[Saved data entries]
....
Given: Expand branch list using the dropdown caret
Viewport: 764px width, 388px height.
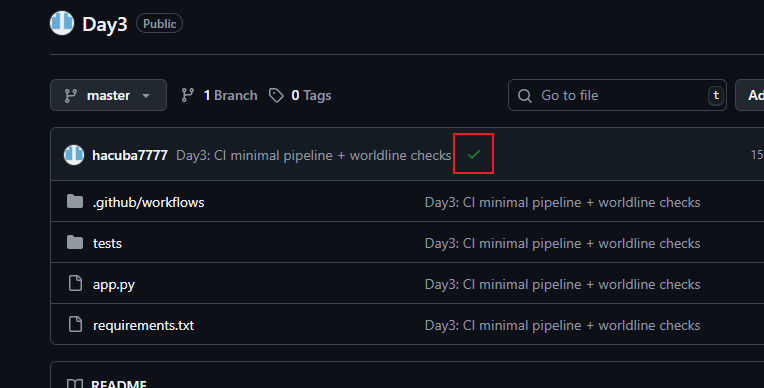Looking at the screenshot, I should coord(146,96).
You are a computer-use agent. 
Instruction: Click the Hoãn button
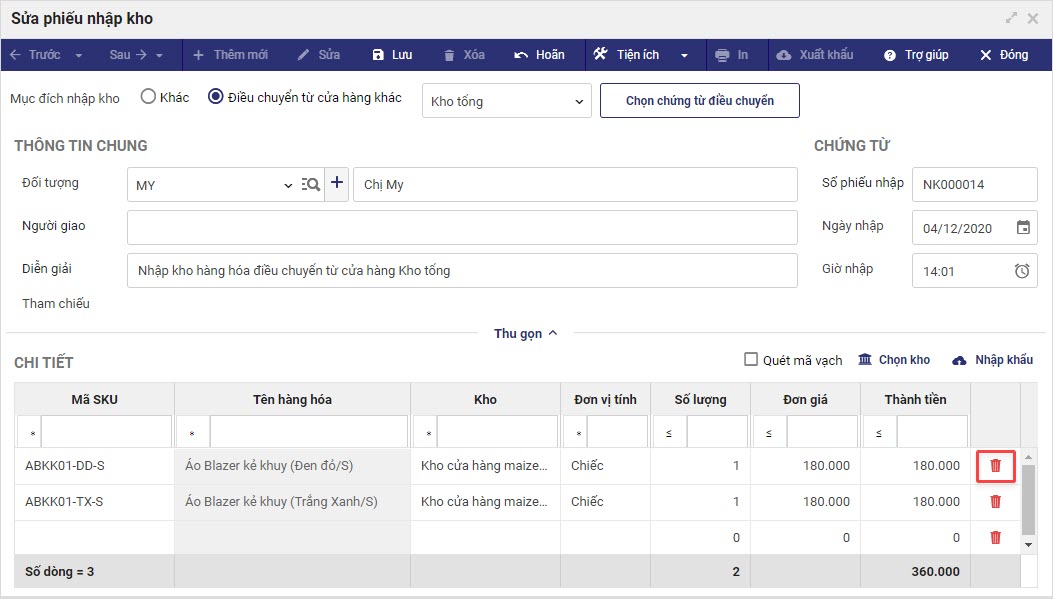point(539,55)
....
PROBLEM TO WORK ON — Output only these lines, word for word: the line containing "You are a computer-use agent." and every line after it through the last line of the data. Omit the pictures.

SOLUTION —
You are a computer-use agent. 
Instruction: Click the Hoãn button
point(539,55)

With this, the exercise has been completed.